═════ 元の文章 ═════

ホテル ホテルの客室

ホテル

出典: フリー百科事典『ウィキペディア(Wikipedia)』 (2024/04/15 14:44 UTC 版)

ホテルの客室

客室の形態

  • シングル(シングルルーム) / デラックス・シングル(セミダブルルーム)
    シングルサイズベッドを設けた1名用客室。北米ではセミ・ダブルベッドを設けた客室の場合もあり、アジアやヨーロッパではこれをデラックス・シングルと称する[11]
  • ダブル(ダブルルーム)
    ダブルサイズベッド1台を設けた2名用客室[11]
  • ツイン(ツインルーム)
    シングルサイズベッド2台を設けた2名用客室[11]。ダブルサイズベッド2台を設けた2名用客室は厳密にはダブルダブルというが、北米ではこれをツインとしていることがある[11]
  • トリプル(ツイン・ダブル)
    エキストラベッドという可搬式ベッドをツインルームに設置したり、予めツインルームに備え付けられているソファベッドを用いてベッドを3つ揃えたもの。
  • トリプルルーム
    3名用個室で、予め3台のベッドが備え付けられている客室であるが、決して一般的ではない。
  • フォース・ファミリールーム
    トリプルルームにエキストラベッドまたはソファベッドを追加設置したり、予めベッドが4台以上設置されているもので4名以上が滞在できる客室。リゾートホテルやテーマパーク周辺のホテルに多い。和洋室の場合もあり、2人がベッドで、2人が布団を使用することになることもある。
  • エグゼクティブ / デラックス / コンフォート / スーペリア ルーム
    一般客室(スタンダードルーム)よりも部屋面積が広く、大きめのベッドやソファなどが設置されていたり、バスルームとトイレ・洗面所が仕切られているホテルもある。
  • SOHOタイプ / ビジネスルーム
    部屋内で書類仕事や受験勉強などを行う客のために、明るい直接照明や広い机、パソコンやファクシミリなどのOA設備の設置、OAチェアの採用など、快適な仕事環境を重視したもの。

═════ 保存された記録 ═════

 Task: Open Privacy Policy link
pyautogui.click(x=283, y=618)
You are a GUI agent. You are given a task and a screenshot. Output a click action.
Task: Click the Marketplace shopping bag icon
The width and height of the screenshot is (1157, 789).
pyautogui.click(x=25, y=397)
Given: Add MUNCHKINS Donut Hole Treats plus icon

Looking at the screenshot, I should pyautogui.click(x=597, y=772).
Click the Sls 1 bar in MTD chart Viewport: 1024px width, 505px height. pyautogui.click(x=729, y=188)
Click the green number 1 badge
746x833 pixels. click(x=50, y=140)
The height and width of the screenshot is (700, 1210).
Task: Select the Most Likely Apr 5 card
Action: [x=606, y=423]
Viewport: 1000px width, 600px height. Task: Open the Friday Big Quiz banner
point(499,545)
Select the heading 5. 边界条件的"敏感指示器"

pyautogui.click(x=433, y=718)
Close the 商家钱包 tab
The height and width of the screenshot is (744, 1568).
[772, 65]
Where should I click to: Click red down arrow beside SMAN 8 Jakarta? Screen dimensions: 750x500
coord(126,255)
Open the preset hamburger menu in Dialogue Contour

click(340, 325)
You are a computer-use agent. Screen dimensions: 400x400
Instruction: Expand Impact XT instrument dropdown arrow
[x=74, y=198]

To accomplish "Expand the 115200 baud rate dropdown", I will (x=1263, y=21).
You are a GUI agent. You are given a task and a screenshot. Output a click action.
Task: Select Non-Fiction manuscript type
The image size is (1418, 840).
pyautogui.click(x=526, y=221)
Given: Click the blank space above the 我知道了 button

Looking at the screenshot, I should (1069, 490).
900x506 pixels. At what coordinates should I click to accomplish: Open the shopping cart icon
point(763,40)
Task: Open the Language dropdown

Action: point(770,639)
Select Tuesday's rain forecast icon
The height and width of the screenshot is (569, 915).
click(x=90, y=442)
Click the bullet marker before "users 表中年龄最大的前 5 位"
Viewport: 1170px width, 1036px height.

═════

**やること A**. 記録のうち、「Click the Sls」を含む行から記録のいちばん最後の行までを、一字も変えずに書き写してください。
**やること B**. ホテルの客室の形態についての文章を、最後の文のあとから書き進めてください。

**正しい答え A**.
Click the Sls 1 bar in MTD chart Viewport: 1024px width, 505px height. pyautogui.click(x=729, y=188)
Click the green number 1 badge
746x833 pixels. click(x=50, y=140)
The height and width of the screenshot is (700, 1210).
Task: Select the Most Likely Apr 5 card
Action: [x=606, y=423]
Viewport: 1000px width, 600px height. Task: Open the Friday Big Quiz banner
point(499,545)
Select the heading 5. 边界条件的"敏感指示器"

pyautogui.click(x=433, y=718)
Close the 商家钱包 tab
The height and width of the screenshot is (744, 1568).
[772, 65]
Where should I click to: Click red down arrow beside SMAN 8 Jakarta? Screen dimensions: 750x500
coord(126,255)
Open the preset hamburger menu in Dialogue Contour

click(340, 325)
You are a computer-use agent. Screen dimensions: 400x400
Instruction: Expand Impact XT instrument dropdown arrow
[x=74, y=198]

To accomplish "Expand the 115200 baud rate dropdown", I will (x=1263, y=21).
You are a GUI agent. You are given a task and a screenshot. Output a click action.
Task: Select Non-Fiction manuscript type
The image size is (1418, 840).
pyautogui.click(x=526, y=221)
Given: Click the blank space above the 我知道了 button

Looking at the screenshot, I should (1069, 490).
900x506 pixels. At what coordinates should I click to accomplish: Open the shopping cart icon
point(763,40)
Task: Open the Language dropdown

Action: point(770,639)
Select Tuesday's rain forecast icon
The height and width of the screenshot is (569, 915).
click(x=90, y=442)
Click the bullet marker before "users 表中年龄最大的前 5 位"
Viewport: 1170px width, 1036px height.

**正しい答え B**.
  • スイート
    広く高級な客室で、クイーンサイズのベッドが1つか2つまたはキングサイズのベッドが1つ以上設置され、大型テレビや広々とした浴槽などが配置されていることが多い。
  • コネクティングルーム
    ドアで隣室と接続しており、2つ以上の客室を一つの客室として使えるようにした部屋[11]。ドアを閉めれば個々の客室として利用できる[11]
  • アジョイニングルーム
    コネクティングルームの対義語で、小グループ向けに利用される、ドアで直接接続されていない隣り合った客室または廊下を隔てた客室[11]

なお、コテージ(ヴィラ)は、近年、リゾートなどでみられる客室ごとに一戸建てにした施設[11]。フロントやレストランなども別棟となっていることが多い[11]

客室ドアのロック方式

オートロックは客室ドアの施錠システムの一種で、部屋(内側)からは自由に開けられるが、外側は解錠しなければドアノブが固定されて開けられないという仕組みが大半であり、外出時に施錠する必要がない。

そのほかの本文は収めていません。